- Born: Harrison Jack Daniels January 26, 2004 (age 22)
- Occupation: Social media personality
- Years active: 2022–present

TikTok information
- Page: harry daniels;
- Followers: 2.1 million

= Harry Daniels (internet personality) =

American internet personality

Harrison Jack Daniels is an American social media personality and singer. He found success online starting in 2022 for TikTok videos of him singing poorly to celebrities, which have been described by some critics as a form of cringe comedy. He was signed to United Talent Agency in 2024.

==Life and career==
Daniels grew up on Long Island, New York. His mother is a stay-at-home mom while his father works as an accountant. As of 2024, his sister, Madeline, works as his manager and camerawoman. His other sister, Sam, is a musician. He spent his early childhood on Stan Twitter, creating a Demi Lovato fan account at age nine. A video of him at age 13 arguing with a Selena Gomez fan about Zara Larsson outside of a Camila Cabello fan event went viral online.

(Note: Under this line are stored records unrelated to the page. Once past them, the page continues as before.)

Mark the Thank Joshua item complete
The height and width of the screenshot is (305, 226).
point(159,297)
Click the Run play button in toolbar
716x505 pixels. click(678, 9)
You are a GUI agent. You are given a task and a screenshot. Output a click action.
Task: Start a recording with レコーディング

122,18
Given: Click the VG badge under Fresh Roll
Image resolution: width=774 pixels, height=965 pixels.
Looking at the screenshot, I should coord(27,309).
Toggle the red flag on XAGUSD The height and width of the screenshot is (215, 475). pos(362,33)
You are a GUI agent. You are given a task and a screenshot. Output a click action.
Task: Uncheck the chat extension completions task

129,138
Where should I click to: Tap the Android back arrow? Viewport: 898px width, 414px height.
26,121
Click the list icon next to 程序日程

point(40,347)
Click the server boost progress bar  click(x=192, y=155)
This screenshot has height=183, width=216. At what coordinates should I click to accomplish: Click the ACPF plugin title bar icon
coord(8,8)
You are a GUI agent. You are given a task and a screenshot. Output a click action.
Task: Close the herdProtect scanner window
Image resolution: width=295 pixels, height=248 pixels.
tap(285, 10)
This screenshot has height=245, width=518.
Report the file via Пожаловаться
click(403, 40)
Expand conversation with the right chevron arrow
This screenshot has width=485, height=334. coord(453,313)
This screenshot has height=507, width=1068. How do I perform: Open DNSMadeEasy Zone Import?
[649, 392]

Daniels later became popular on TikTok, starting his account in 2022, for videos in which he awkwardly sings off-key to celebrities, which he has described as trolling. He first did it for Sabrina Carpenter at a signing for her 2022 album Emails I Can't Send, the video of which became popular online. He then did two more videos in which he rapped and sang, respectively, to Megan Thee Stallion and Willow Smith. Since starting his account, he has sung to Margot Robbie, Timothée Chalamet, Jacob Elordi, Le Sserafim, Charli XCX, Kendall Jenner, Kelly Clarkson, Sarah Paulson, Constance Wu, Gypsy Rose Blanchard, Charlie Puth, Doja Cat, Luke Hemmings, Conan Gray, PinkPantheress, Lea Michele, Ethan Cutkosky, Omar Apollo, Addison Rae, Vinnie Hacker, Jelly Roll, Chief Keef, Trippie Redd, mgk, Julia Fox, Jessica Chastain, Katy Perry, Ellie Goulding, Tyga, Becky G, Reneé Rapp, Dylan Minnette, Gwen Stefani, Paris Hilton, and Dua Lipa.

In December 2023, he was invited by the marketing firm FanMade to sing to people, such as Ryan Seacrest, Cher, Martha Stewart, Andy Cohen, and Carpenter, backstage at the iHeartRadio Jingle Ball. Daniels was again invited by FanMade to attend the 49th People's Choice Awards in February 2023, where he asked attendees, including America Ferrera, Billie Eilish, and Ariana Greenblatt, if they would rather have a "gay son or thot daughter", a question that had gone viral on TikTok and Twitter. Social media users criticized Daniels for asking the question as disrespectful. By March 2024, he had over one million followers on TikTok. In April 2024, he sang Lana Del Rey's 2012 song "National Anthem" for President Joe Biden at a Radio City Music Hall fundraiser, in a video that received over three million views. He signed with United Talent Agency in June 2024, by which point he had over 1.3 million followers on TikTok. He also sang to former president Barack Obama in June 2024, and, in July 2024, he sang a rendition of Beyoncé's song "Formation" to Vice President Kamala Harris. Daniels stated he planned to release music in September 2024 and released his debut single "I'm Him" in October 2024.

==Public image==
Tomás Mier of Rolling Stone described Daniels's videos as "often-cringe, always-funny, [and] sometimes-annoying". For British Vogue, Alex Kessler wrote that Daniels "possesses a unique talent for delivering cringe-worthy serenades to stars ... in the most painful yet oddly mesmerizing way". Jo Vito, for Consequence, wrote that he was "known for his videos where he puts celebrities on the spot by cringingly singing off-tune for them". Alaina Demopoulos of The Guardian wrote that there was "something bleak about his outsider-y bit inevitably becoming part of the star machine" and that they felt "like SNL shorts – less gonzo fun, more fuel for PR campaigns and album release calendars". He was parodied in a Saturday Night Live sketch, in which Bowen Yang portrayed him being paid off by Billie Eilish to stop bothering her, in October 2024.